An Example Of Error Message Ambiguity

Jason Brimhall has an interesting story around a common error message:

Now is the time to start pulling out your hair. There is no syntax error in the query. Go ahead and look it over 10-15 times. I know I did.

Ok, if there is no syntax error, then what could possibly be the real problem? Is the database corrupt? Maybe a system table is corrupt? Grasping at straws here, but could it possibly even be some sort of royally screwed up permissions.

Everything seems to be checking out properly. There is no corruption whatsoever. Laptop is soon to be launched at this point right? Ok, maybe not launched because this is a simple query.
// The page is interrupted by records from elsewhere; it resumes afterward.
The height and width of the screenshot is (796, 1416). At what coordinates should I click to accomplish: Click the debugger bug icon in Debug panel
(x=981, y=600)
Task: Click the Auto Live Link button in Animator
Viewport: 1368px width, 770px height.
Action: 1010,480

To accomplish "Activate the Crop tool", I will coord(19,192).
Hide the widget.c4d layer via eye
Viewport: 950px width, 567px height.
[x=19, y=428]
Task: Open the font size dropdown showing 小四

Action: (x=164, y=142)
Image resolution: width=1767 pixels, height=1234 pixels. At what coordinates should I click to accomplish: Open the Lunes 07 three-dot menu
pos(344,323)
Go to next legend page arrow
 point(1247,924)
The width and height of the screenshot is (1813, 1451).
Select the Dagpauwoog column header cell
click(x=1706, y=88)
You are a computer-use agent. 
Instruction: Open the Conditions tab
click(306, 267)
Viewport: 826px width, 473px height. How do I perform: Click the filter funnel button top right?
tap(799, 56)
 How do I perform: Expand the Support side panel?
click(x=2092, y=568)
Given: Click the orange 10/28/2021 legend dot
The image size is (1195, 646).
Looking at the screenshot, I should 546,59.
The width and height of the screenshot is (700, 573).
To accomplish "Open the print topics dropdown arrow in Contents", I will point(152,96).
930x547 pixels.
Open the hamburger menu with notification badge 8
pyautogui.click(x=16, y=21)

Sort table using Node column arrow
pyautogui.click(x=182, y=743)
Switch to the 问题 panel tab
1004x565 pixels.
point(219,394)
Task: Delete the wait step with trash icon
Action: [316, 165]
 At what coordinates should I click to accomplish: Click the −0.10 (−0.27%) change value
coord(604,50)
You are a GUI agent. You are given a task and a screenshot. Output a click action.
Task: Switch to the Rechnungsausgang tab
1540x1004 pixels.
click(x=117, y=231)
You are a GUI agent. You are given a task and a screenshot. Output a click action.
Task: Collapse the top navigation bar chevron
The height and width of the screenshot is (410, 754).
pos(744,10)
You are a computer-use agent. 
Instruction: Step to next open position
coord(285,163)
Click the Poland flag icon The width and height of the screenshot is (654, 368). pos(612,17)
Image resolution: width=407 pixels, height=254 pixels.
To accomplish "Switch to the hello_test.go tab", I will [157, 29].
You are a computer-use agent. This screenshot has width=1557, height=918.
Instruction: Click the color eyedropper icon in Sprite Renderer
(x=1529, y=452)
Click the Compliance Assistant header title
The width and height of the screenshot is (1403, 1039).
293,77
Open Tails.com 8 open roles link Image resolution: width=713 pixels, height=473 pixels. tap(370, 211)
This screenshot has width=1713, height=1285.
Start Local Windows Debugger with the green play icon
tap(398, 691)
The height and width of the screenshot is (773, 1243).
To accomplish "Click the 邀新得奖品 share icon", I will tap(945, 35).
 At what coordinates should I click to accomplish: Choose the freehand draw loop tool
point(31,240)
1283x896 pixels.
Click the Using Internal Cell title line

But, had this been a production related query that was rather intense and complicated, there really may be something getting launched as the frustration mounts.

Click through for the answer.  Sometimes the error message is technically correct but utterly confounding.

The Magic Of Sampling

Nathan LeClaire reminds us of an important story that statisticians have been telling us for a couple centuries:

It starts slowly. Maybe your home-grown centralized logging cluster becomes more difficult to operate, demanding unholy amounts of engineer time every week. Maybe engineers start to find that making a query about production is a “go get a coffee and come back later” activity. Or maybe monitoring vendors offer you a quote that elicits a response ranging anywhere from curses under the breath to blood-curdling screams of terror.

The multi-headed beast we know as Scale has reared its ugly visage.

As some of you may have already guessed from the title, I’m going to discuss one way to solve this problem, and why it might not be as bad as you might think.

Take some of your precious information and throw it in the garbage. In lots of cases, you can just drop those writes on the floor as long as your observability stack is equipped to handle it.

In other words, sample.

Read on for a couple of methods.  One thing I’ve taken a fancy to is collecting the first N of a particular type of message and keeping track of how often that message appears.  If you get the same error for every row in a file, then you might really only need to see that one time and the number of times it happened.  Or maybe you want to see a few of them to ensure that they’re really the same error and not two separate errors which are getting reported together due to insufficient error separation.

When “Invalid Column Name” Isn’t A Permissions Issue

Kenneth Fisher shares a story of hunting down the cause of an error message:

This time we had a vendor reporting the following error:

Msg 207, Level 16, State 1, Line 7
Invalid column name ‘Name’

Now the vendor was certain this was a permissions issue. It worked fine on their systems, it worked fine on some of ours. So why didn’t it always work? Well, the easy answer is permissions! Particularly since we had denied them db_owner just recently.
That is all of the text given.